__Records for the exercise__:
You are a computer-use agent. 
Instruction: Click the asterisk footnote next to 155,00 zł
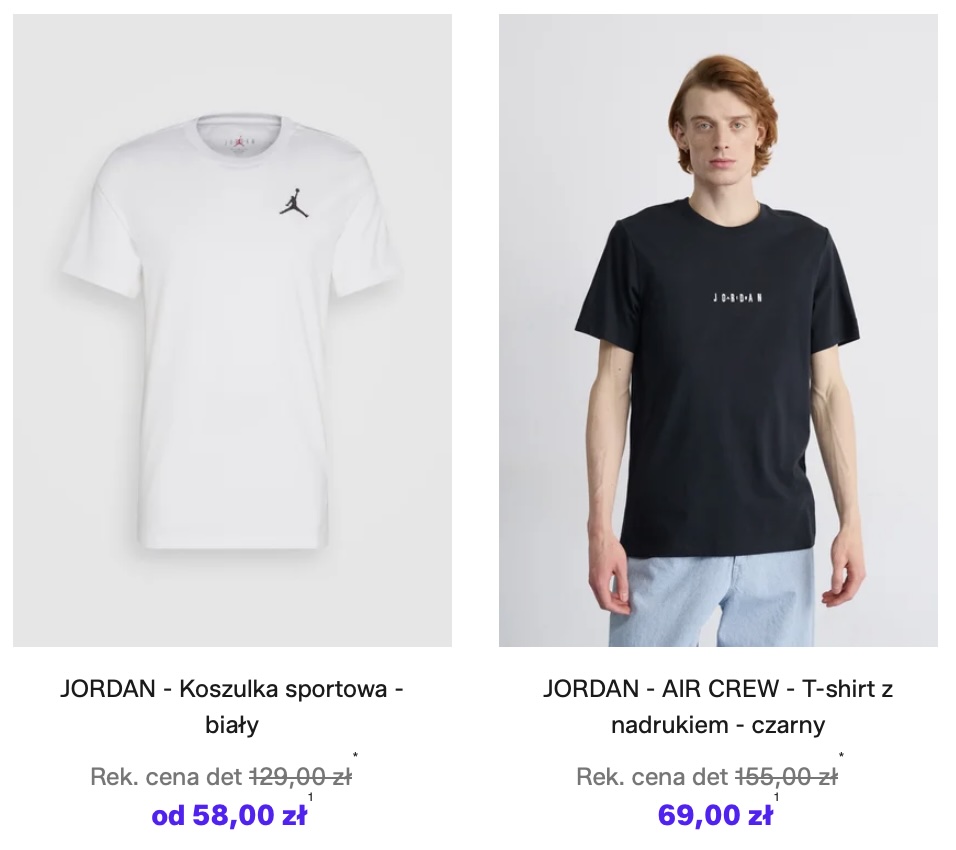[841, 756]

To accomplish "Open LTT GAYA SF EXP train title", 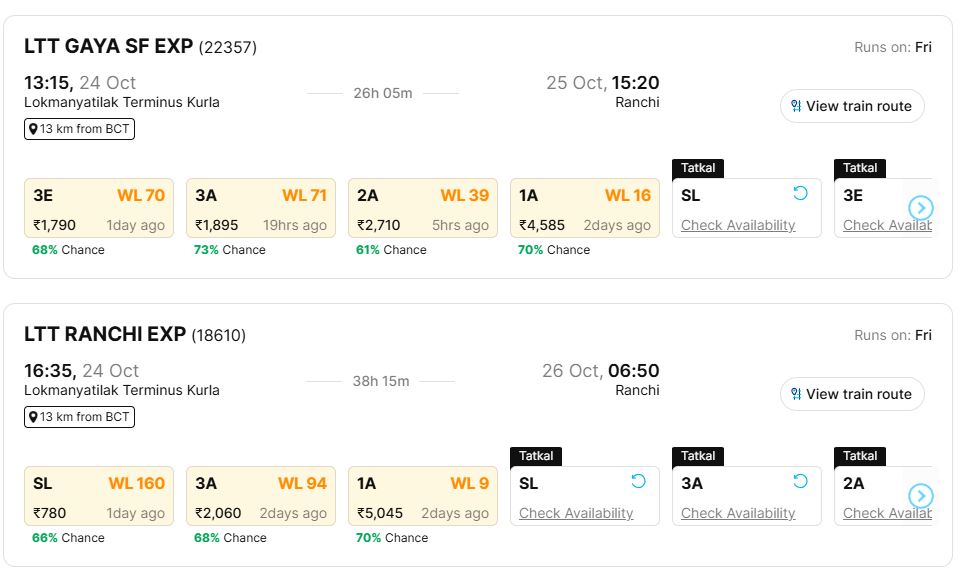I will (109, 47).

...

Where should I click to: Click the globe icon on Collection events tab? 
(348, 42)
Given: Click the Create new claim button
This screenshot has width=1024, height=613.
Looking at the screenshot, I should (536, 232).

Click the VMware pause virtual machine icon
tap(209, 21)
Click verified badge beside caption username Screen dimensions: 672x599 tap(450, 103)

__Your task__:
Only the lines above starting at the line that holds "Given: Click the Create new claim button" and ending at the line that holds "Click verified badge" are to be repeated, exactly and in full.

__Solution to this task__:
Given: Click the Create new claim button
This screenshot has width=1024, height=613.
Looking at the screenshot, I should (536, 232).

Click the VMware pause virtual machine icon
tap(209, 21)
Click verified badge beside caption username Screen dimensions: 672x599 tap(450, 103)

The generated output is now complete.